ImageCLEF is an international campaign organized by the CLEF initiative lab, aimed at developing novel solutions based on AI and machine learning techniques to solve several problems related to the healthcare and medical domain. This year’s ImageCLEFmed competition has the goal of developing the best tuberculosis type classification from CT scans.
SenticLab was also involved in the such a competition. Indeed, among the many research group that participated in this challenge of developing the best tuberculosis type classifier, our solution resulted to be the one with the highest accuracy score!
The competition involved a total of 59 different submissions, aimed at identifying the type of tuberculosis among five possible classes, a sample of those is depicted in the following image:
The task is particularly challenging, because some of the above classes show very few distinctive features, making the trained models particularly prone to confusion. Moreover, in many of the CTs made available within the dataset, there were several cases where the patient presented more than one affection, although only one label was chosen for each image.
The solution developed by SenticLab consists in a hierarchical approach where a first classifier was trained using only those CT scans with just one affection. This first model can detect if the CT presents any of the five aforementioned affections. If so, a second model (based on a separate training process) is used to detect the most important affection from the same CT, also aggregating the output of the first model.

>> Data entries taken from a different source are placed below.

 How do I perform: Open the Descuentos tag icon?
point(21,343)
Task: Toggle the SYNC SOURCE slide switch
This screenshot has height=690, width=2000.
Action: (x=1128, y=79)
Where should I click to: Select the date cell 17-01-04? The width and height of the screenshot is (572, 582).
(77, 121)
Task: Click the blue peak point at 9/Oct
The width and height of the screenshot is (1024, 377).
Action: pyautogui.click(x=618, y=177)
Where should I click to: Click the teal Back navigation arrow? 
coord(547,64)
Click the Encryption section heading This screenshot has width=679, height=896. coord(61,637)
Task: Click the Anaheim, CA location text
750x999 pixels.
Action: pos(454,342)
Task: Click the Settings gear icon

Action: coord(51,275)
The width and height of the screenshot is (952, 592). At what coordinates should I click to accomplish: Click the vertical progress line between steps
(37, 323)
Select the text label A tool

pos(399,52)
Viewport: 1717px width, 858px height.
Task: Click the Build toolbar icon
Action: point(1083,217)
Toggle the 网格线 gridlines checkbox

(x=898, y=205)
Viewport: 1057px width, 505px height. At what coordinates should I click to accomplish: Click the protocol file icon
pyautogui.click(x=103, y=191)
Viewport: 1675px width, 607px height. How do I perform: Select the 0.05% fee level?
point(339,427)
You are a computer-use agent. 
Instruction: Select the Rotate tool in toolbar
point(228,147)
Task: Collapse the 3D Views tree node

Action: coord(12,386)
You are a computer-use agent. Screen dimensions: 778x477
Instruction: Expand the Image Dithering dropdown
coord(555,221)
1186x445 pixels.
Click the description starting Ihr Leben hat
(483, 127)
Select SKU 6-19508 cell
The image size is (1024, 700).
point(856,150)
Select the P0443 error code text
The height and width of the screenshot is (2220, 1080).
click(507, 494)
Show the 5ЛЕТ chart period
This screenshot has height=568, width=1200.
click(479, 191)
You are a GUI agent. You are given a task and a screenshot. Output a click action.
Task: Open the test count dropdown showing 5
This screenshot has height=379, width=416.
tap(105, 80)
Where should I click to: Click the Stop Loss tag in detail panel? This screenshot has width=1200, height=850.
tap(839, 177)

This is not the first time our team wins the ImageCLEF competition. In 2020, when the competition goal was related to lung affections identifications within CT scans, the team won too, and results of that competition lead to a paper published on a book chapter published by Springer International.
We and our partner synbrAIn are seamlessly working together in the development of new AI-based solution for healthcare. Our collaboration has allowed both the teams to grow together, leading to the development of several machine learning approaches to process medical data and develop new predictive models to support image-based diagnosis.